[[ RECORDS FOR THE TASK, beginning ]]

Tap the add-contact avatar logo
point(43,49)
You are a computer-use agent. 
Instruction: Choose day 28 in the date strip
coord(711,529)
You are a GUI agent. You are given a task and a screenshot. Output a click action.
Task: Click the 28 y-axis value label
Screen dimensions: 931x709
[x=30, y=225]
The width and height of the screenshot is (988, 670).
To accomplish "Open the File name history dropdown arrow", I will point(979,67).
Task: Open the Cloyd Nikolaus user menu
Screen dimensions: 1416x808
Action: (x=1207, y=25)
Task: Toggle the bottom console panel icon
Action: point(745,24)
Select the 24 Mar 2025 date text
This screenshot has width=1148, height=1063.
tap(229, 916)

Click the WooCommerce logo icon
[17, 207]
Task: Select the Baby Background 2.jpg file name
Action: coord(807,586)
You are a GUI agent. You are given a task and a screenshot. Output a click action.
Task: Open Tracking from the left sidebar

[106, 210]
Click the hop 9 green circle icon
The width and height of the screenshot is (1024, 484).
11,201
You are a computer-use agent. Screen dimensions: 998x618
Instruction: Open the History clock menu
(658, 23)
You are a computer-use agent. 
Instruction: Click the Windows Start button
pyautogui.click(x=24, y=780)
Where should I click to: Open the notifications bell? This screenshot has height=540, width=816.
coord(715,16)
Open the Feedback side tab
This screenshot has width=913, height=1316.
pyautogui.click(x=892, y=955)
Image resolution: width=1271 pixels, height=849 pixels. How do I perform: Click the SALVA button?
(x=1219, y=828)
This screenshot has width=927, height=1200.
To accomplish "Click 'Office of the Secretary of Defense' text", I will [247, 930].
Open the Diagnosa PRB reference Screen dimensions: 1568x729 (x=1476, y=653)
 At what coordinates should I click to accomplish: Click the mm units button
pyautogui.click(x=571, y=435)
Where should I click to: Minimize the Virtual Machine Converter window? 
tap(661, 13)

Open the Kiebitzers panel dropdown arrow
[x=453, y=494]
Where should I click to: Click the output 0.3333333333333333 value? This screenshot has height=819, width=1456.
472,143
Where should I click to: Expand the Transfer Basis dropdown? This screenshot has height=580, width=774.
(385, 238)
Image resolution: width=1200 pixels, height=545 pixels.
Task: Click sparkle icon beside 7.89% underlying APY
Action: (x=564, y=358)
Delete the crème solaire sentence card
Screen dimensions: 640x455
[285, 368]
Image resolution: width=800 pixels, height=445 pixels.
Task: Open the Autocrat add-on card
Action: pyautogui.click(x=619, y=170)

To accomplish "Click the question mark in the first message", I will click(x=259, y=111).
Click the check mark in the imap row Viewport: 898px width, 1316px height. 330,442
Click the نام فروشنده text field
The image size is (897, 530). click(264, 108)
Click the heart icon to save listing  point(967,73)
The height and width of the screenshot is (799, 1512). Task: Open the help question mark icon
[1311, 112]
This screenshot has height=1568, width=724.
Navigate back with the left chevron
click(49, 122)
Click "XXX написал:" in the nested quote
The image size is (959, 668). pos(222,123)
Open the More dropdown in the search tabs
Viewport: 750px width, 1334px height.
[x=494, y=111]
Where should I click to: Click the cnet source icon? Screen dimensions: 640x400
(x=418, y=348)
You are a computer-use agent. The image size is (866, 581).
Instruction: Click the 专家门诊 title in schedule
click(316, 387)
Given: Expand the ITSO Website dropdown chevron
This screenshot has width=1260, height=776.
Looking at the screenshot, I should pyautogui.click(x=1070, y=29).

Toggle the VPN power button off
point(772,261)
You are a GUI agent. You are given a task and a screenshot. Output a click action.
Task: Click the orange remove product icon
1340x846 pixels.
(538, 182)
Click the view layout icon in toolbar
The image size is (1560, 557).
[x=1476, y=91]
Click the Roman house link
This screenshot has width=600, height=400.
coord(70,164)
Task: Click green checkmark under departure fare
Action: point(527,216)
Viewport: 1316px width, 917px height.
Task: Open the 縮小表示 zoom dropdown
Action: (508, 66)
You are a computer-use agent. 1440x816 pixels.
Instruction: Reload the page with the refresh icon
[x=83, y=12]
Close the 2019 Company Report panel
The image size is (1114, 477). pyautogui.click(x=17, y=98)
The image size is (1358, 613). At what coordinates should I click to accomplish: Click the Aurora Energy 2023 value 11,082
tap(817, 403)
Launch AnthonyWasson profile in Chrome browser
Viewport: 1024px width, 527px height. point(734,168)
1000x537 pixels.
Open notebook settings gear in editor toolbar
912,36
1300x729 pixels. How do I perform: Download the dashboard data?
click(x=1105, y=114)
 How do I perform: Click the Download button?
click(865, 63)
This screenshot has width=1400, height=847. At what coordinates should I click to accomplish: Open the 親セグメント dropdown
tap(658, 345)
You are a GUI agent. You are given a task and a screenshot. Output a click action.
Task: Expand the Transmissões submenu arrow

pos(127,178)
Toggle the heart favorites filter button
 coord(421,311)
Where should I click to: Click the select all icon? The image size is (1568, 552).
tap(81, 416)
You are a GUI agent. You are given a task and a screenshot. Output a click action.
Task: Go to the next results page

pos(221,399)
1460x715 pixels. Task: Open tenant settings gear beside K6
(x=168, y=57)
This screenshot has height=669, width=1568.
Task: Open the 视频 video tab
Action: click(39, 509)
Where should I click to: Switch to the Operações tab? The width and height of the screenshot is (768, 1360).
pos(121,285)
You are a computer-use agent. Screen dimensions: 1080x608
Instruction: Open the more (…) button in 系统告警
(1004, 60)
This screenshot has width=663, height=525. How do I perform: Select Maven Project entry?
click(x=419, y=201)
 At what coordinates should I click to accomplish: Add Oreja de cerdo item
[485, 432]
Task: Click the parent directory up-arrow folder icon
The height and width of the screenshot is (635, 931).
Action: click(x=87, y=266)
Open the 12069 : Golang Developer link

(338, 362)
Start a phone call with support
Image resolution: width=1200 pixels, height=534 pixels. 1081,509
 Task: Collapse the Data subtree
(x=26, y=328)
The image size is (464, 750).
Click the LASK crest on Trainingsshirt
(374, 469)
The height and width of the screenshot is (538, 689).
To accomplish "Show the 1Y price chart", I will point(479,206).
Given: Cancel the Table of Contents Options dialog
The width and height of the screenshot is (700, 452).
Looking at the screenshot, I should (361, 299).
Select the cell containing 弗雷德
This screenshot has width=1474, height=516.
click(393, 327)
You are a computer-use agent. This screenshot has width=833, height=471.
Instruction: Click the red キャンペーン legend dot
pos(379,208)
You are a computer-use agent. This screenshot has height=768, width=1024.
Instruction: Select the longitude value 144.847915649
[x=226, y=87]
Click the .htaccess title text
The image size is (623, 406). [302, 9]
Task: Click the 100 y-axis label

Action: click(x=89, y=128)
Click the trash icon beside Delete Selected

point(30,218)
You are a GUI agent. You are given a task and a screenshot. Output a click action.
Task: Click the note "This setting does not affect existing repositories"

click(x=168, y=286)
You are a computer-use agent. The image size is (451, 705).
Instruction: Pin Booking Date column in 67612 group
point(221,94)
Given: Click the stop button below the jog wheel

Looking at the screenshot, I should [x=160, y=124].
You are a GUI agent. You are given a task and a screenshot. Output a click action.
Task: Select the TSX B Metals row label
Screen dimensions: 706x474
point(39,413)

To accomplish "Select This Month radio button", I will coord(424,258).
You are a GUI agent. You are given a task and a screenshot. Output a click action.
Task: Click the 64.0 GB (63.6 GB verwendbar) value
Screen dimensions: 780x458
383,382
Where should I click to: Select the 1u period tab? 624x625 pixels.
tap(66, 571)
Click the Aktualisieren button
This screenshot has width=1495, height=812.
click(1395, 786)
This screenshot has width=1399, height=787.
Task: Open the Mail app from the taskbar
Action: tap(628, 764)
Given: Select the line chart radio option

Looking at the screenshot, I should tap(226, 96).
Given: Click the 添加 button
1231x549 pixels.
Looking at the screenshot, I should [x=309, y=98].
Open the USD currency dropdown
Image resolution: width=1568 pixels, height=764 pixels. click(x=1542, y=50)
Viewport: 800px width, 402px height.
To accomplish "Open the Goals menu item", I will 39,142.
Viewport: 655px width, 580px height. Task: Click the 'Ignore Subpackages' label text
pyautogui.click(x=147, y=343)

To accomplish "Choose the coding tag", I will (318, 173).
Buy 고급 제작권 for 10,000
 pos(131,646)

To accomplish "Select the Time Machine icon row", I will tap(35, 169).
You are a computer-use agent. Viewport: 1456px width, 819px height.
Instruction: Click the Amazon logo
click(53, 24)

[[ RECORDS FOR THE TASK, end ]]

▶ **THE TASK**:
Working from the data above, extract solely the lines from the one containing "Image resolution: width=1271" through the one containing "Open the Diagnosa", exactly as they appear, both included.

▶ **RESULT OF THE TASK**:
Image resolution: width=1271 pixels, height=849 pixels. How do I perform: Click the SALVA button?
(x=1219, y=828)
This screenshot has width=927, height=1200.
To accomplish "Click 'Office of the Secretary of Defense' text", I will [247, 930].
Open the Diagnosa PRB reference Screen dimensions: 1568x729 (x=1476, y=653)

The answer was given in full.